Word for word, copy the records that follow.

[Records drawn from a dataset]

____

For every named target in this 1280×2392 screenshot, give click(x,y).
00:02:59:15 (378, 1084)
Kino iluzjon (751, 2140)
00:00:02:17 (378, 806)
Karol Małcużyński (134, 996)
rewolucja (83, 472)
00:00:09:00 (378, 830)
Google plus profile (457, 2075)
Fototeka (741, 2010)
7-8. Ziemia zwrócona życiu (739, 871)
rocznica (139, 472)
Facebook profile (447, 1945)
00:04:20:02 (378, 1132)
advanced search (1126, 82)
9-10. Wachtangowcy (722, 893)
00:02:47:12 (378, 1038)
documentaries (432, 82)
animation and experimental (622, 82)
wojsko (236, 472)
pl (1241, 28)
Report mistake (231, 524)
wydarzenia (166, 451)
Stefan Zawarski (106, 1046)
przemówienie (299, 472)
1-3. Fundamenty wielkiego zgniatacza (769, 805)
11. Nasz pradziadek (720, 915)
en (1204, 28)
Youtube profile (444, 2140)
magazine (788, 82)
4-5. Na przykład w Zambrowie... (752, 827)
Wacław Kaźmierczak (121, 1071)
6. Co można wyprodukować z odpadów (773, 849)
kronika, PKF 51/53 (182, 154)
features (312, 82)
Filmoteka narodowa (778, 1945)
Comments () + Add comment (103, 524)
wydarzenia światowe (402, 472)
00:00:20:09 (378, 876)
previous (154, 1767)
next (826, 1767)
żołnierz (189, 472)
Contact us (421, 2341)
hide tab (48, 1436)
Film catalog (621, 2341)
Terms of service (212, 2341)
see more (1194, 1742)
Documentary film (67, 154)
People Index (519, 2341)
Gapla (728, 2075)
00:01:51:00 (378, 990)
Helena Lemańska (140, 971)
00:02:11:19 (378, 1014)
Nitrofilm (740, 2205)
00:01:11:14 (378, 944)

____

▶ _Answer to this exercise_
For every named target in this 1280×2392 screenshot, give click(x,y).
00:02:59:15 (378, 1084)
Kino iluzjon (751, 2140)
00:00:02:17 (378, 806)
Karol Małcużyński (134, 996)
rewolucja (83, 472)
00:00:09:00 (378, 830)
Google plus profile (457, 2075)
Fototeka (741, 2010)
7-8. Ziemia zwrócona życiu (739, 871)
rocznica (139, 472)
Facebook profile (447, 1945)
00:04:20:02 (378, 1132)
advanced search (1126, 82)
9-10. Wachtangowcy (722, 893)
00:02:47:12 (378, 1038)
documentaries (432, 82)
animation and experimental (622, 82)
wojsko (236, 472)
pl (1241, 28)
Report mistake (231, 524)
wydarzenia (166, 451)
Stefan Zawarski (106, 1046)
przemówienie (299, 472)
1-3. Fundamenty wielkiego zgniatacza (769, 805)
11. Nasz pradziadek (720, 915)
en (1204, 28)
Youtube profile (444, 2140)
magazine (788, 82)
4-5. Na przykład w Zambrowie... (752, 827)
Wacław Kaźmierczak (121, 1071)
6. Co można wyprodukować z odpadów (773, 849)
kronika, PKF 51/53 (182, 154)
features (312, 82)
Filmoteka narodowa (778, 1945)
Comments () + Add comment (103, 524)
wydarzenia światowe (402, 472)
00:00:20:09 (378, 876)
previous (154, 1767)
next (826, 1767)
żołnierz (189, 472)
Contact us (421, 2341)
hide tab (48, 1436)
Film catalog (621, 2341)
Terms of service (212, 2341)
see more (1194, 1742)
Documentary film (67, 154)
People Index (519, 2341)
Gapla (728, 2075)
00:01:51:00 (378, 990)
Helena Lemańska (140, 971)
00:02:11:19 (378, 1014)
Nitrofilm (740, 2205)
00:01:11:14 (378, 944)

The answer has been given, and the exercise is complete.